* [DIRECTIONS]:
State how many lines of the data below hold the string "arrow", giving nothing but the number.

* [INFORMATION]:
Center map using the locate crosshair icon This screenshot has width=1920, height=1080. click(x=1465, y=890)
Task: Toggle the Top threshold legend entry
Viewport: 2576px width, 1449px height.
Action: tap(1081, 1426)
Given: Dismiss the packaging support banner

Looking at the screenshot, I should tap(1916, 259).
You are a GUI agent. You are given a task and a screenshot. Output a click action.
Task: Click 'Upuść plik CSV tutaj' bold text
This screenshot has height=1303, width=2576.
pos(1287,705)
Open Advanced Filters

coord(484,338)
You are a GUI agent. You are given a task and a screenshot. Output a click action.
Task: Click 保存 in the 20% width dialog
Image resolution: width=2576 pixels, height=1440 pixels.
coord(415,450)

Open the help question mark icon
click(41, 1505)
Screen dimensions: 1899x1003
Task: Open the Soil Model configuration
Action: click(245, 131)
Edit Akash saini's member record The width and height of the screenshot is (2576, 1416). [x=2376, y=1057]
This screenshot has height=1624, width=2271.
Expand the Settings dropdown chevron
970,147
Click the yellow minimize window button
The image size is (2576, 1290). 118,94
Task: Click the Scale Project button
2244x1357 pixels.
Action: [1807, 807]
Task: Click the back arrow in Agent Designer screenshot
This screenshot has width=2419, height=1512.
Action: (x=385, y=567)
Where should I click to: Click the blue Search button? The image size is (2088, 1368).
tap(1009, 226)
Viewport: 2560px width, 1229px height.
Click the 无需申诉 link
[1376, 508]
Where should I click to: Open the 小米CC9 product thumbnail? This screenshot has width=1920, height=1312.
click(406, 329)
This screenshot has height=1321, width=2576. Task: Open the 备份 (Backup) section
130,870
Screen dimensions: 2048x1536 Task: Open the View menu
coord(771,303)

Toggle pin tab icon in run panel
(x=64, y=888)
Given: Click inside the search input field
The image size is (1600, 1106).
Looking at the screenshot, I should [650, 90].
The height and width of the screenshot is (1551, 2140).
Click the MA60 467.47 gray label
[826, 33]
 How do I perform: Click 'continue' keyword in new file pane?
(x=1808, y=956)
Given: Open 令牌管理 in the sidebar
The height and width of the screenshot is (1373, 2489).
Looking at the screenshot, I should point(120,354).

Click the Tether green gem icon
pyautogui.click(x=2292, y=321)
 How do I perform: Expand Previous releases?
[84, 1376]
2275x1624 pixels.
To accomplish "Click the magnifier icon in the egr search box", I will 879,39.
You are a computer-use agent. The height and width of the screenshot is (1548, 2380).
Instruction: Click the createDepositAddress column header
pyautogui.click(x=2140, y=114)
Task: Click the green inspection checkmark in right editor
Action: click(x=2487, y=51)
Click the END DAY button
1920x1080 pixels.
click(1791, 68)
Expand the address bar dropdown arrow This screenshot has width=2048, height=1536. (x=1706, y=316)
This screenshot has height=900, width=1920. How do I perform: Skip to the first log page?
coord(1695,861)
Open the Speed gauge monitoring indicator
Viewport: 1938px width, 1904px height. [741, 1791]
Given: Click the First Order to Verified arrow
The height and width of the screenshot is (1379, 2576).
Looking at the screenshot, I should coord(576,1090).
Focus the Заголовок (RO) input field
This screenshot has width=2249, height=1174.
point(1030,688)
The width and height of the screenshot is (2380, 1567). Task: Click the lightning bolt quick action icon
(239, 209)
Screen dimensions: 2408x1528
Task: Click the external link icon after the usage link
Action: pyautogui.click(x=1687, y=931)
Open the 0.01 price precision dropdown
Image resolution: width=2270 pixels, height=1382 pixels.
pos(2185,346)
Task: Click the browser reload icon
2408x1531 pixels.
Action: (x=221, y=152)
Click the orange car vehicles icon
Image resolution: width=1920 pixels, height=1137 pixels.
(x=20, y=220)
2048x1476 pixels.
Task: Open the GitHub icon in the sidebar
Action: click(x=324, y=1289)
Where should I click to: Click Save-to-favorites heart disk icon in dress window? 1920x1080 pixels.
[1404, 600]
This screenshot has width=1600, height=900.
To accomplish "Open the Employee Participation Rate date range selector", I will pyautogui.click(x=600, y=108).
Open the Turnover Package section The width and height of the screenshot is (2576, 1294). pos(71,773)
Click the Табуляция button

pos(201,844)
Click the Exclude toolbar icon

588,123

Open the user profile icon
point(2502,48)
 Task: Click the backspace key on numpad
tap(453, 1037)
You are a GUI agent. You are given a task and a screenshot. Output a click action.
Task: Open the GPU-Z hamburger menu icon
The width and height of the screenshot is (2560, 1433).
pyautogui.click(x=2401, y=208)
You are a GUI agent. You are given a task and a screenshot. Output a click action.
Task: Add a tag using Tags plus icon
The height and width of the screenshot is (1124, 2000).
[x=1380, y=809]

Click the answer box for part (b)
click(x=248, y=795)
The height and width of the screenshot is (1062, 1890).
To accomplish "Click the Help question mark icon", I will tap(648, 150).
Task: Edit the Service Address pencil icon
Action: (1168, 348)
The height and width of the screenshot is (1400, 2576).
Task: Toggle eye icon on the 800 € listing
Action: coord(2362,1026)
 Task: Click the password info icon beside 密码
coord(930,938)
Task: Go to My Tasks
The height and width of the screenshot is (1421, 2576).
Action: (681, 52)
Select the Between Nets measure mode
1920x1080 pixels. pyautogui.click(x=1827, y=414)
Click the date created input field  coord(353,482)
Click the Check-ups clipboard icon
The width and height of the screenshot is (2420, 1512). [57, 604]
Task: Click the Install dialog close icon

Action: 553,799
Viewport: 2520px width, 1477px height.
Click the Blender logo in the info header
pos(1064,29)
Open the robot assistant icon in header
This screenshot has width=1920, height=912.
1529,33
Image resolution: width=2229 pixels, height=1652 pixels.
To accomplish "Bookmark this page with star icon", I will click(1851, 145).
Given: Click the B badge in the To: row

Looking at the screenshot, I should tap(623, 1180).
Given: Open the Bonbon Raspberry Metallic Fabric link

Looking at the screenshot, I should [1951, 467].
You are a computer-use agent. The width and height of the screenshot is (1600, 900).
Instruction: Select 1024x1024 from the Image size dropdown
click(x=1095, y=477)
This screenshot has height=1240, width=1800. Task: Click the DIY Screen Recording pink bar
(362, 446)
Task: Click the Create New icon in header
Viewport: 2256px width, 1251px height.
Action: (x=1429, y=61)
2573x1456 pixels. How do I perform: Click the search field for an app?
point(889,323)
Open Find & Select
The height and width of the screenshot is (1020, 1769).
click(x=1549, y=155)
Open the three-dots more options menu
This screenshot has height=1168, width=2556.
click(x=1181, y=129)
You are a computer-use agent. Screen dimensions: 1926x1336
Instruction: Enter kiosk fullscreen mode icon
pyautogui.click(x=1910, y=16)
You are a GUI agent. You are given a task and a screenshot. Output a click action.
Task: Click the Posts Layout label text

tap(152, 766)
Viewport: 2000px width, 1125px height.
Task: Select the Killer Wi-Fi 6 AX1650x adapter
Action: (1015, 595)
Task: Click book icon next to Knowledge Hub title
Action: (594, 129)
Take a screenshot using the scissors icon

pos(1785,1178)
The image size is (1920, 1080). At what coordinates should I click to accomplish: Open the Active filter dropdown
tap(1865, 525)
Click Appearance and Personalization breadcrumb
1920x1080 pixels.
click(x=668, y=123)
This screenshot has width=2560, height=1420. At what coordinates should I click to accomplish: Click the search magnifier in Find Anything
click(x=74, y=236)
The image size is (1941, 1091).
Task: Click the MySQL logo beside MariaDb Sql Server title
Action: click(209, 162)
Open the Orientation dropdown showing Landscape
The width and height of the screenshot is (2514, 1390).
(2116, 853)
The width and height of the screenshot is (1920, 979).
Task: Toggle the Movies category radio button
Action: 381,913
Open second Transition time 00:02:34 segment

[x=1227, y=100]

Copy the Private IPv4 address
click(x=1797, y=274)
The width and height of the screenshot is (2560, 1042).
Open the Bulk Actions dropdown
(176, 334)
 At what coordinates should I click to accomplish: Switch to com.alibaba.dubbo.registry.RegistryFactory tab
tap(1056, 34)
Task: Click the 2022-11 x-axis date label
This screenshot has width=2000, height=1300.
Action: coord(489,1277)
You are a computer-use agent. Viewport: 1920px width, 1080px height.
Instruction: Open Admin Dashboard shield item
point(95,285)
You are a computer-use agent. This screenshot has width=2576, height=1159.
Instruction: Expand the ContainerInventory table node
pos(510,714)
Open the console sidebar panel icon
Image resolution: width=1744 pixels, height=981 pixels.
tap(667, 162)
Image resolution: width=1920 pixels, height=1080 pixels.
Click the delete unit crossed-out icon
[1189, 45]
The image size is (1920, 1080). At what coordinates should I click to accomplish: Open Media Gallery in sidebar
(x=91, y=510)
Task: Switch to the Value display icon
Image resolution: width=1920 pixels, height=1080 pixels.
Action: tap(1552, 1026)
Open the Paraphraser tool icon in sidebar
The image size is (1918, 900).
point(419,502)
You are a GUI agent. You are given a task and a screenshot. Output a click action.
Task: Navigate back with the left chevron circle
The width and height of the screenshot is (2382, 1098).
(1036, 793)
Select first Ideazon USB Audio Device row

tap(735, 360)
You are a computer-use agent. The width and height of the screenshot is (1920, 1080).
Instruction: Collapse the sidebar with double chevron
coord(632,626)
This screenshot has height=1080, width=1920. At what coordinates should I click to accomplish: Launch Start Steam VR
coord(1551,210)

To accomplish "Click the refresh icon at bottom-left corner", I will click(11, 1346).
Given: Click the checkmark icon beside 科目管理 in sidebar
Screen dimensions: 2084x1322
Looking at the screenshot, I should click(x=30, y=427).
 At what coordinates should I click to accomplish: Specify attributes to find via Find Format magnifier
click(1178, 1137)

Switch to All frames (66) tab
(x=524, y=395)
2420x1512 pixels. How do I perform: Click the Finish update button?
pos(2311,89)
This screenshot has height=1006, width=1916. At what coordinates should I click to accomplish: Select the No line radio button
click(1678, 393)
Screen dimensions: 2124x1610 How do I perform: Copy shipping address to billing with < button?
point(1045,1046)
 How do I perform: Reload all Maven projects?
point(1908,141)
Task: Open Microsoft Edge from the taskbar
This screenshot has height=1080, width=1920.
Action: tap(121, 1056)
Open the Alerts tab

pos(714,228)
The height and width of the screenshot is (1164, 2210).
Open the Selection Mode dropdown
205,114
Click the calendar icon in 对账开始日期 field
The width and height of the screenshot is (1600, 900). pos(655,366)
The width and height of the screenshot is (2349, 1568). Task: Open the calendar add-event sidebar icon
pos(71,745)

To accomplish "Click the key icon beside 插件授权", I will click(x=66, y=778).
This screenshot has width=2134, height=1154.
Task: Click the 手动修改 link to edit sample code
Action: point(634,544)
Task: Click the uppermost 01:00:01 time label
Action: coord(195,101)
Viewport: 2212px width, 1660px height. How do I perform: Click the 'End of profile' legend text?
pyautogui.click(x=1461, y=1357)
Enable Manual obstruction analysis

* [ANSWER SPACE]:
3